--- GIVEN DATA ---
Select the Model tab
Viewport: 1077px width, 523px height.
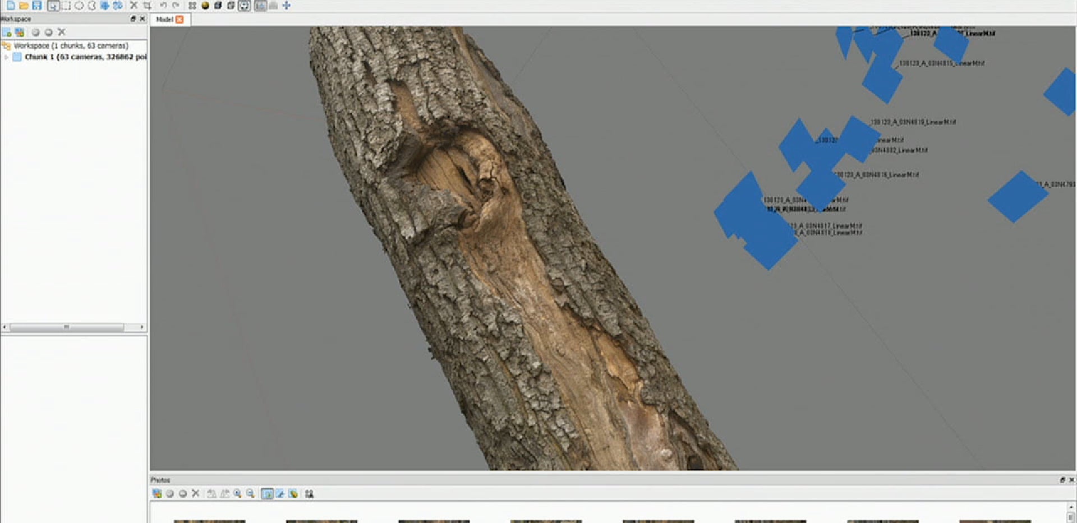(x=164, y=20)
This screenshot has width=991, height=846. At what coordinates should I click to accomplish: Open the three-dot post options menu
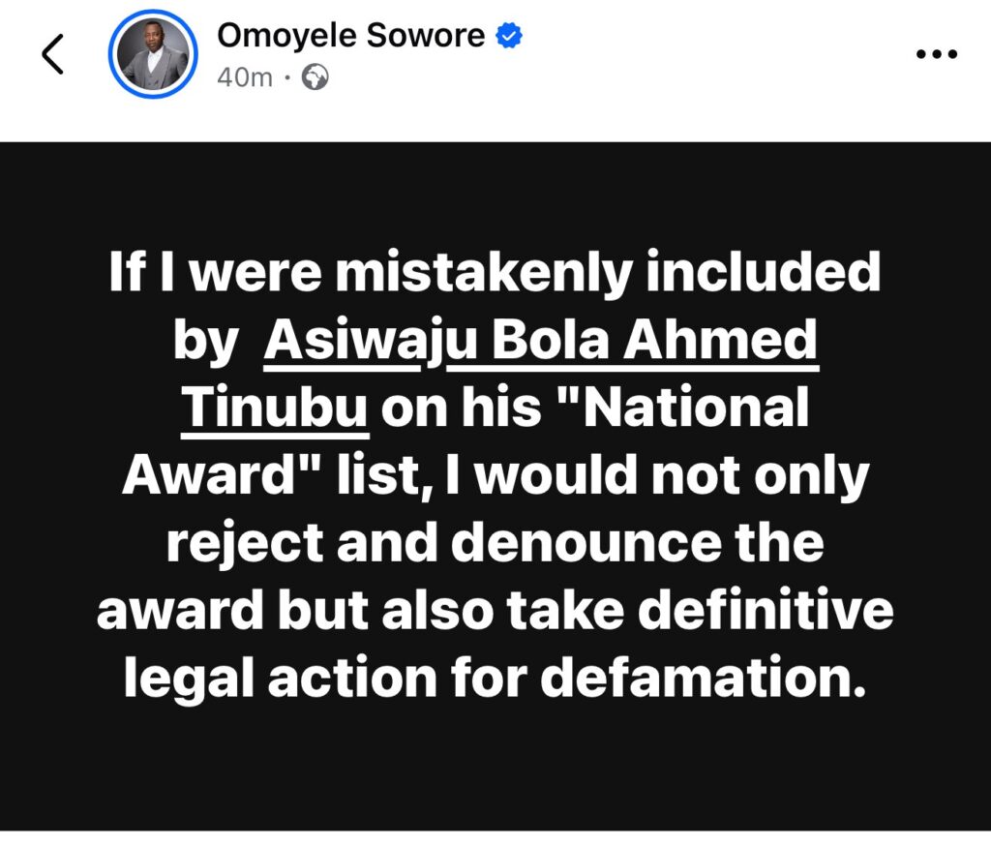point(937,54)
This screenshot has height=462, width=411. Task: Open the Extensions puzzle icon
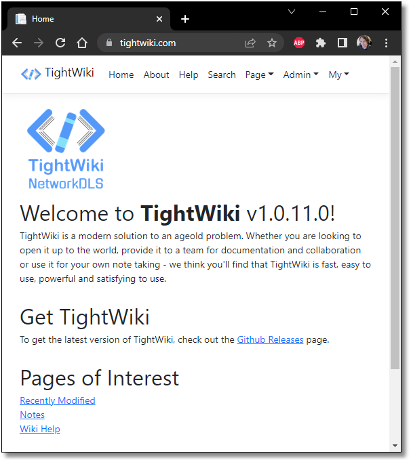point(321,43)
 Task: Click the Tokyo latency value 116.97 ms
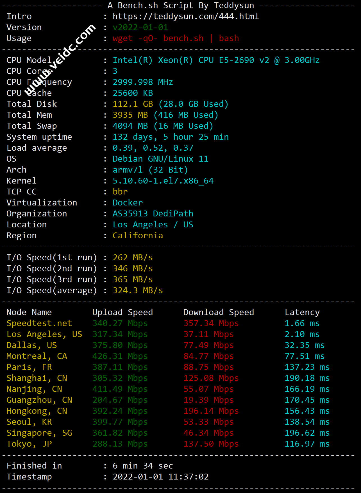point(307,444)
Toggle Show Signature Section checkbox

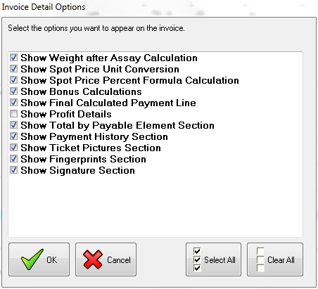(13, 170)
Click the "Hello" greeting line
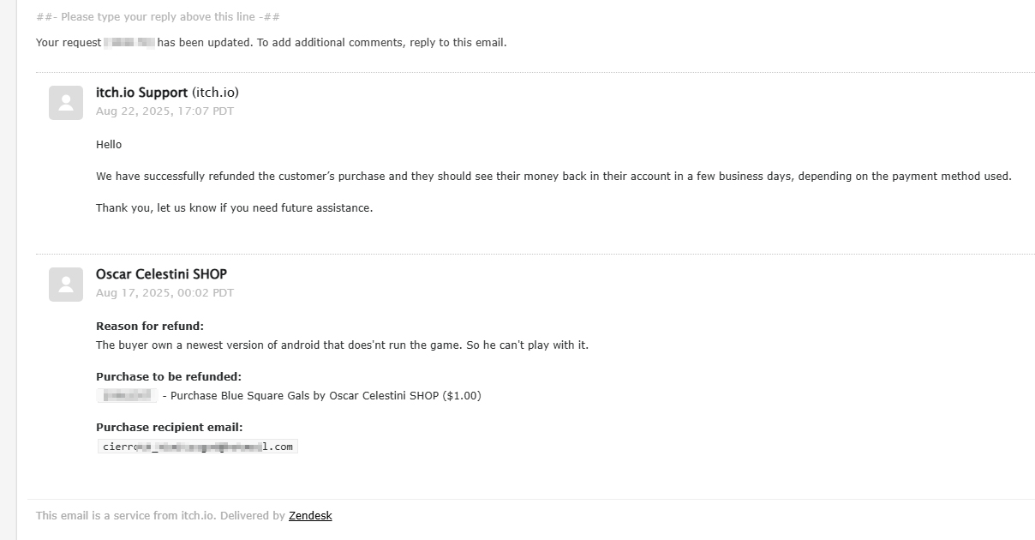Screen dimensions: 1035x540 109,145
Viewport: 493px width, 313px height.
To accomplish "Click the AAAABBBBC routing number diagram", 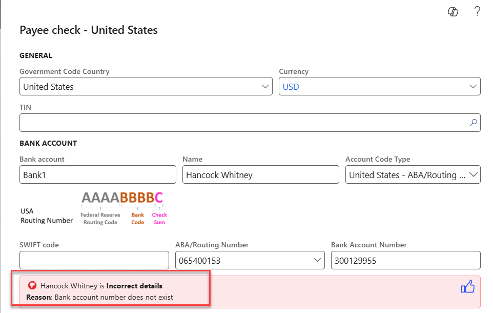I will 122,198.
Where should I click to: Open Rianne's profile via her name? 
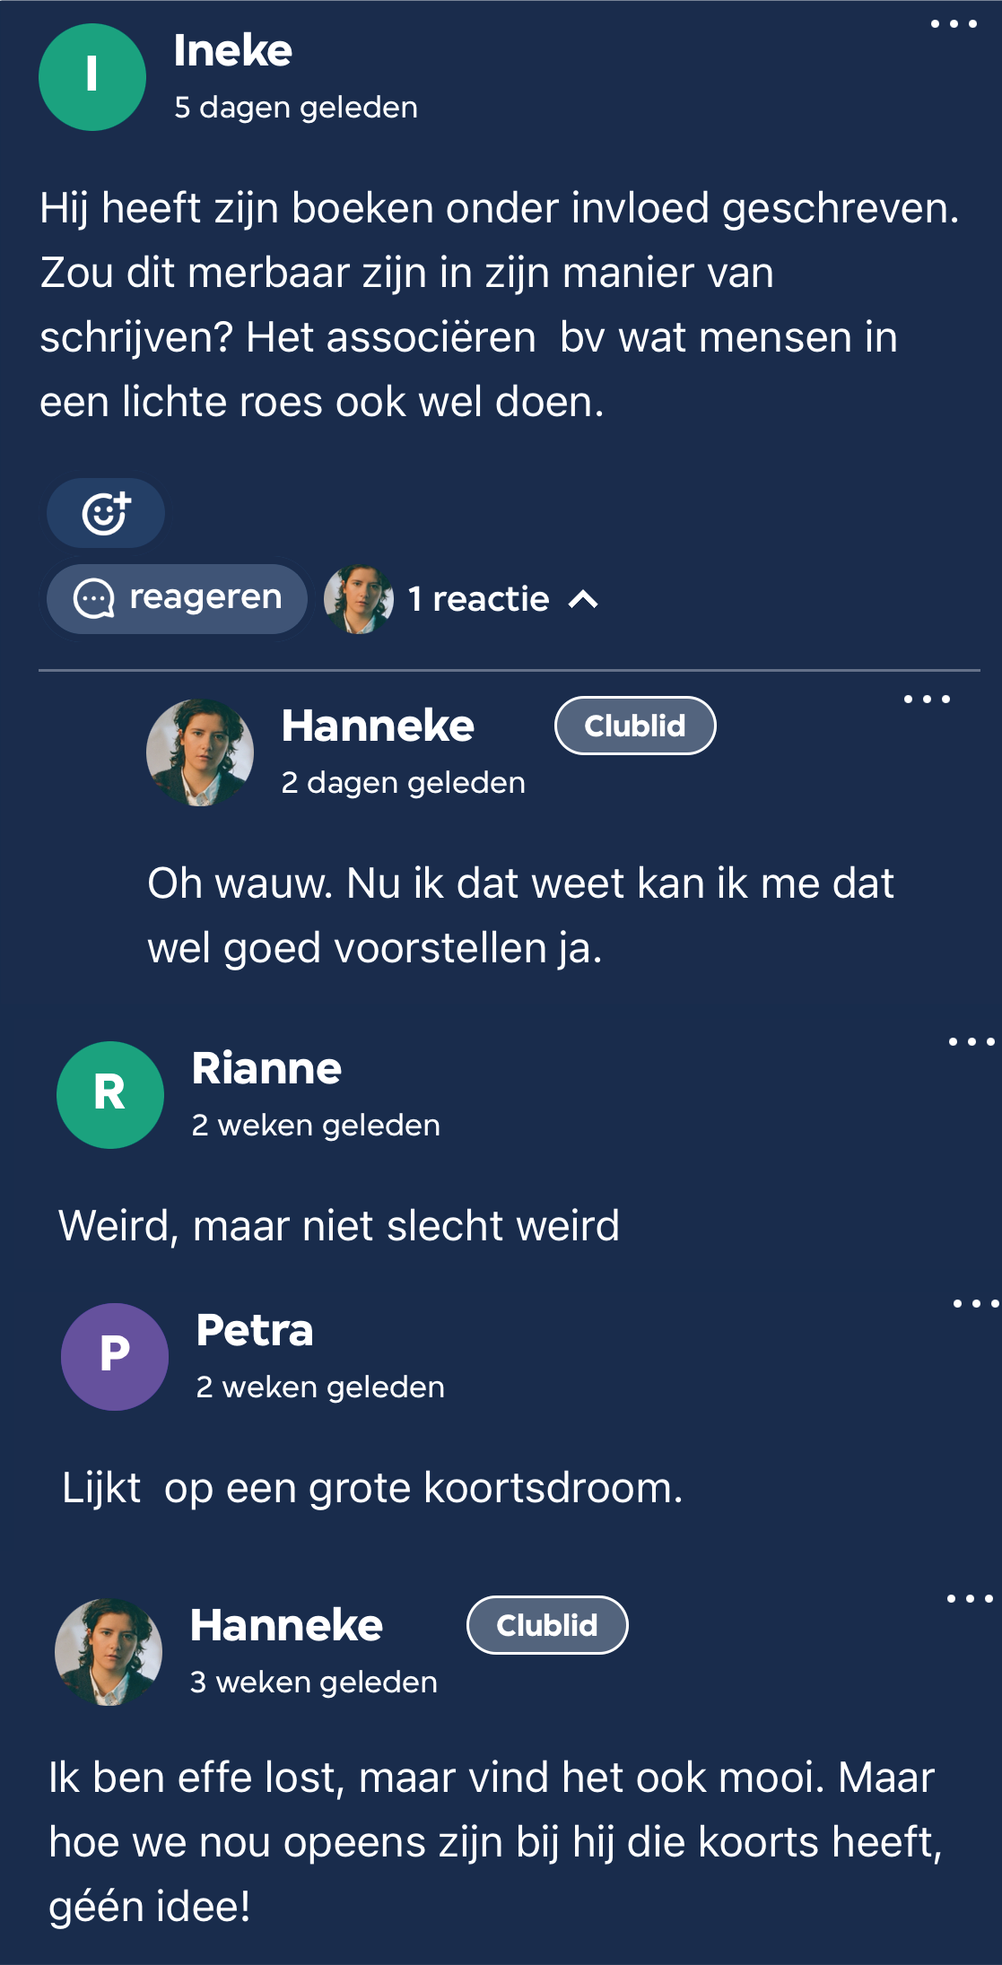point(266,1068)
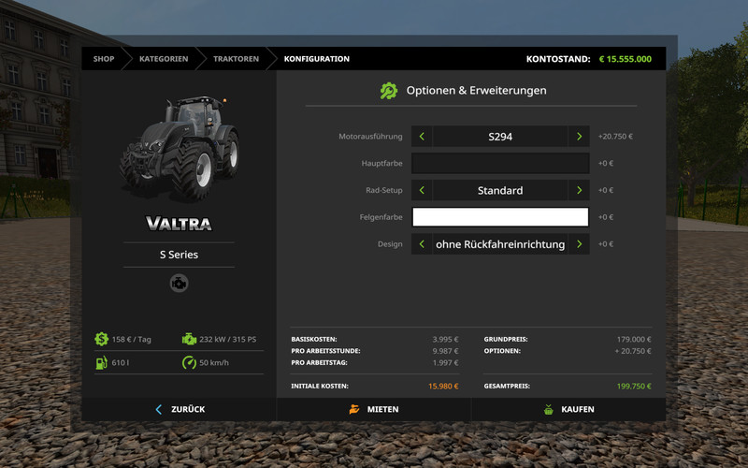Choose previous Design option
The width and height of the screenshot is (748, 468).
422,244
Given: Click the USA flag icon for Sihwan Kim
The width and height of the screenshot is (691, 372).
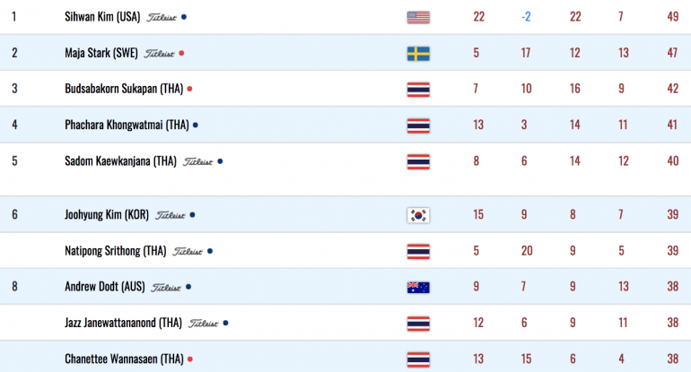Looking at the screenshot, I should click(418, 17).
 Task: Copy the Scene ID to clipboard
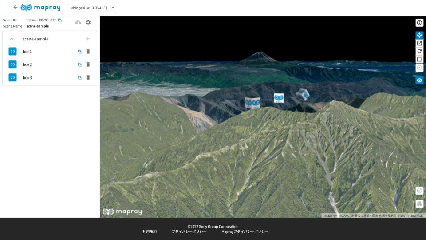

--- WHAT TO DO ---
Exclude the pictures and write out exactly the lines from the one holding "The width and height of the screenshot is (691, 372)." through the end of the entries, inclusive, and only those.

--- RESPONSE BELOW ---
The width and height of the screenshot is (691, 372).
Looking at the screenshot, I should click(418, 17).
 Task: Copy the Scene ID to clipboard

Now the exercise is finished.